## [Istruzioni e requisiti]
Prosegui il testo sulla radiazione di diritto degli psicologi, partendo da dopo l'ultima frase riportata.

## [Testo fornito]
────────────────────
L’ordinanza sottolinea, poi, più nello specifico, che nelle suindicate pronunce questa Corte ha affermato che, nel vagliare la legittimità costituzionale delle disposizioni in materia di sanzioni disciplinari, deve tenersi conto di due principi essenziali, tra loro correlati, e precisamente, il principio, generale, di proporzionalità della sanzione disciplinare rispetto alla gravità della condotta e quello dell’autonomia della valutazione in sede disciplinare rispetto a quella del giudice penale, fatta salva la vincolatività di quanto accertato in fatto nel giudizio penale.

5.– Alla luce della riferita evoluzione della giurisprudenza costituzionale, il rimettente ritiene che l’art. 26, comma 3, della legge n. 56 del 1989 non sia in linea con i suesposti principi, poiché ricollega, in via automatica, la radiazione del professionista alla circostanza che lo stesso sia stato in precedenza condannato, con sentenza definitiva, a una pena detentiva non inferiore a due anni, per qualunque reato non colposo, e, in tal modo, «preclude in radice qualunque valutazione di proporzionalità della sanzione» e «sottrae» all’organo disciplinare «ogni margine di apprezzamento sulla sanzione da applicare».

6.– Ad avviso del Tribunale, inoltre, «attesa l’intervenuta “soppressione” dell’istituto della destituzione di diritto nel campo del pubblico impiego e della radiazione di diritto per talune professioni “protette”, appare contraria al principio di uguaglianza una norma che contempli detta radiazione di diritto solo per gli esercenti la professione di psicologo».

7.– Si sono costituiti in giudizio P.P. A.d.P. e l’Ordine degli psicologi del Lazio, parti del giudizio principale, insistendo entrambi per la declaratoria di illegittimità costituzionale della disposizione censurata. Tali conclusioni sono state ribadite dall’Ordine nella memoria depositata in prossimità dell’udienza pubblica.
────────────────────
## [Dati]

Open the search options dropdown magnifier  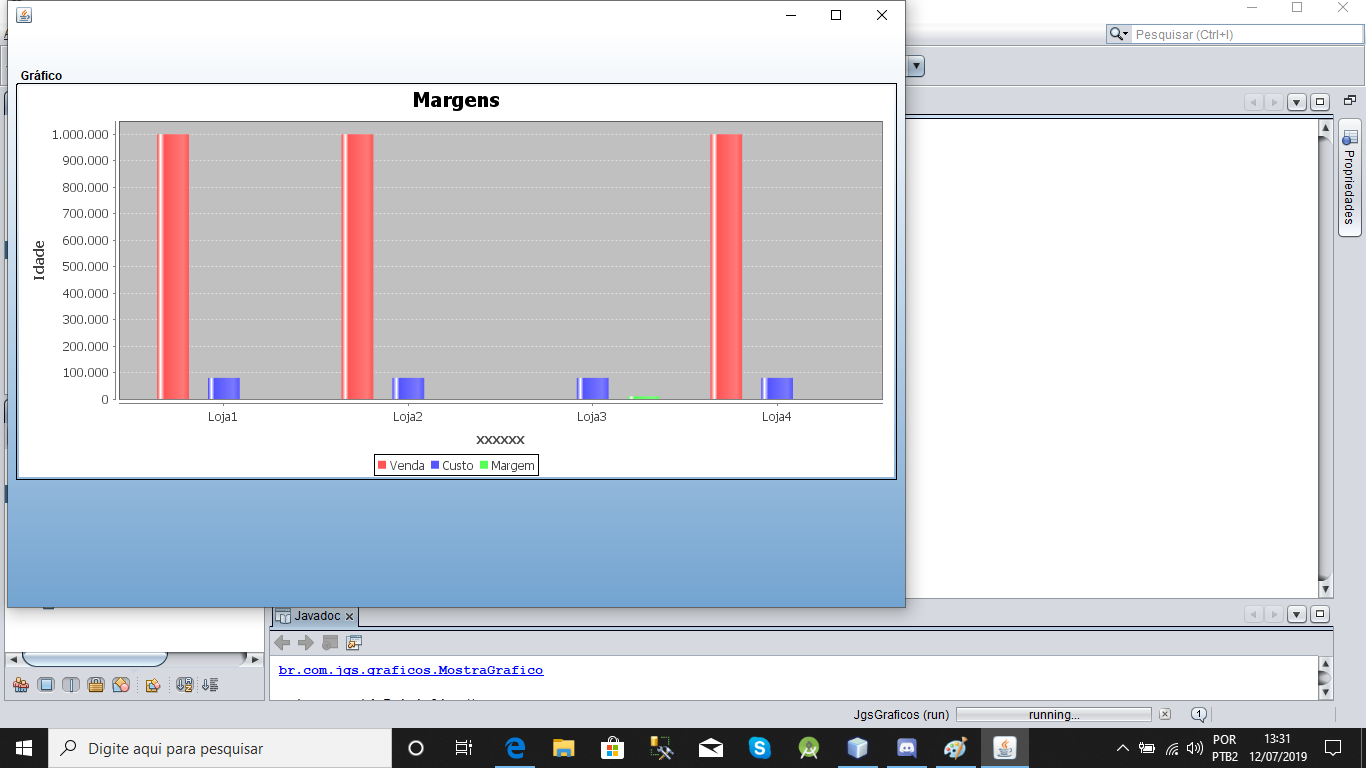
────────────────────
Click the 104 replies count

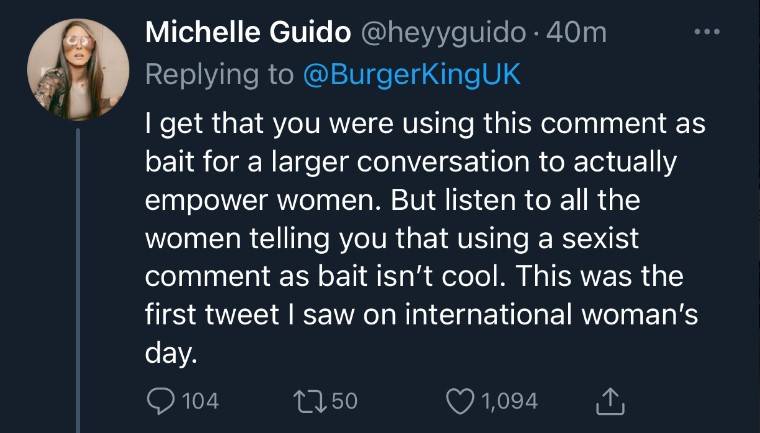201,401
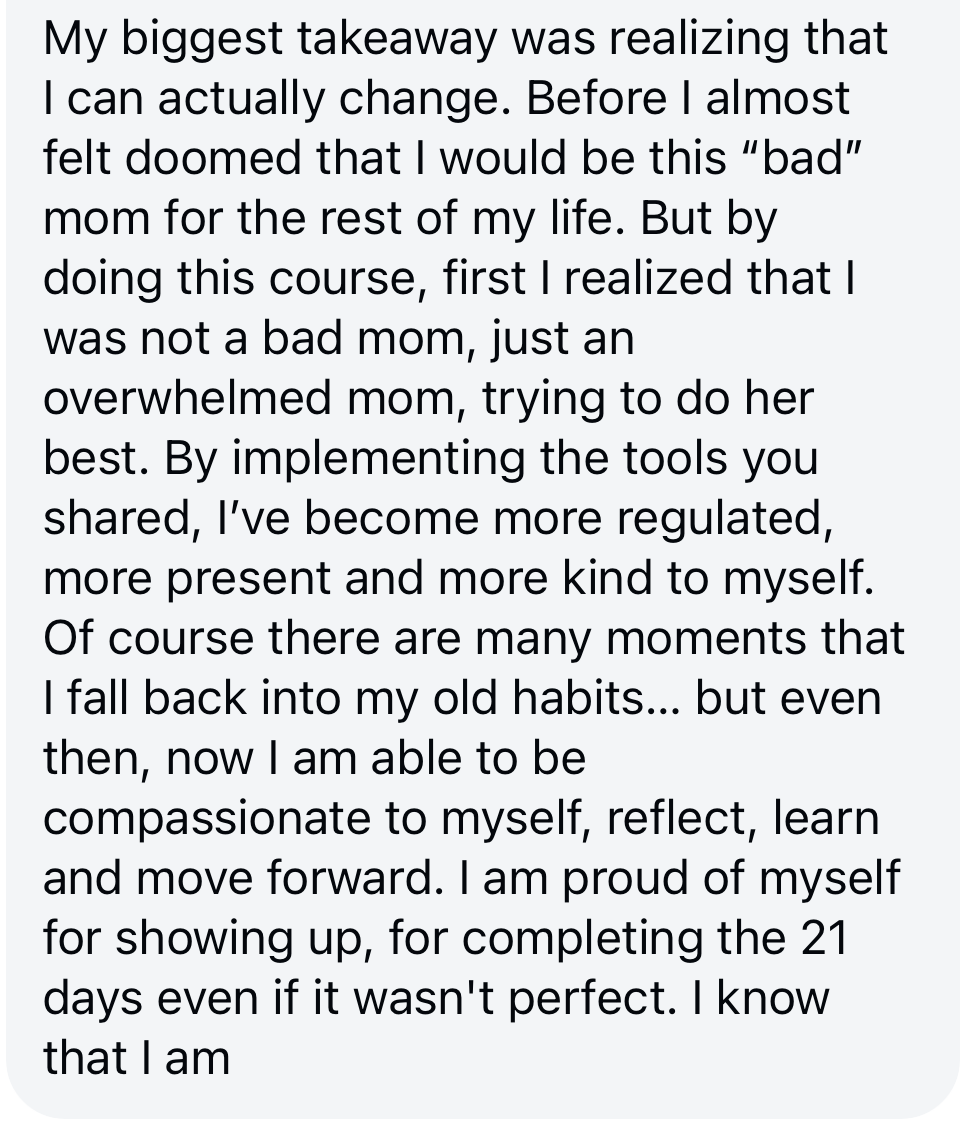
────────────────────
## [Esercizio svolto]
Non è intervenuto in giudizio il Presidente del Consiglio dei ministri.

Considerato in diritto

1.– Il Tribunale di Roma, undicesima sezione civile, con l’ordinanza indicata in epigrafe (reg. ord. n. 32 del 2025), dubita della legittimità costituzionale dell’art. 26, comma 3, della legge n. 56 del 1989, che, nel disciplinare le sanzioni applicabili agli iscritti all’albo professionale degli psicologi, stabilisce che «[l]a radiazione è pronunciata di diritto quando l’iscritto, con sentenza passata in giudicato, è stato condannato a pena detentiva non inferiore a due anni per reato non colposo».

Le questioni sollevate dal rimettente si fondano sull’assunto che l’automatismo della radiazione, come previsto dalla disposizione censurata, sarebbe irragionevole e introdurrebbe un’ingiustificata disparità di trattamento, contrastando, quindi, con l’art. 3 Cost. per due profili.

In primo luogo, vi sarebbe un’irragionevolezza intrinseca della disposizione, in quanto la sua applicazione sarebbe connessa solo alla pena detentiva definitivamente inflitta in sede penale. La norma censurata, infatti, non consentirebbe all’organo disciplinare di graduare la risposta sanzionatoria in relazione alla concreta gravità delle molteplici fattispecie suscettibili di essere ricondotte sotto l’astratta previsione normativa, equiparando situazioni caratterizzate da disvalore diverso e pervenendo a risultati sproporzionati.

In secondo luogo, viene denunciata un’irragionevole disparità di trattamento rispetto ad altre categorie, sia di pubblici dipendenti, sia di professionisti, in riferimento alle quali analoghi automatismi sono stati eliminati da precedenti interventi di questa Corte. Non vi sarebbe, invero, ad avviso del rimettente, alcuna giustificazione, per mantenere il richiamato automatismo sanzionatorio per i soli psicologi, risultando la loro posizione pienamente sovrapponibile a quella delle altre categorie per le quali la destituzione o la radiazione di diritto sono state considerate contrarie alla Costituzione.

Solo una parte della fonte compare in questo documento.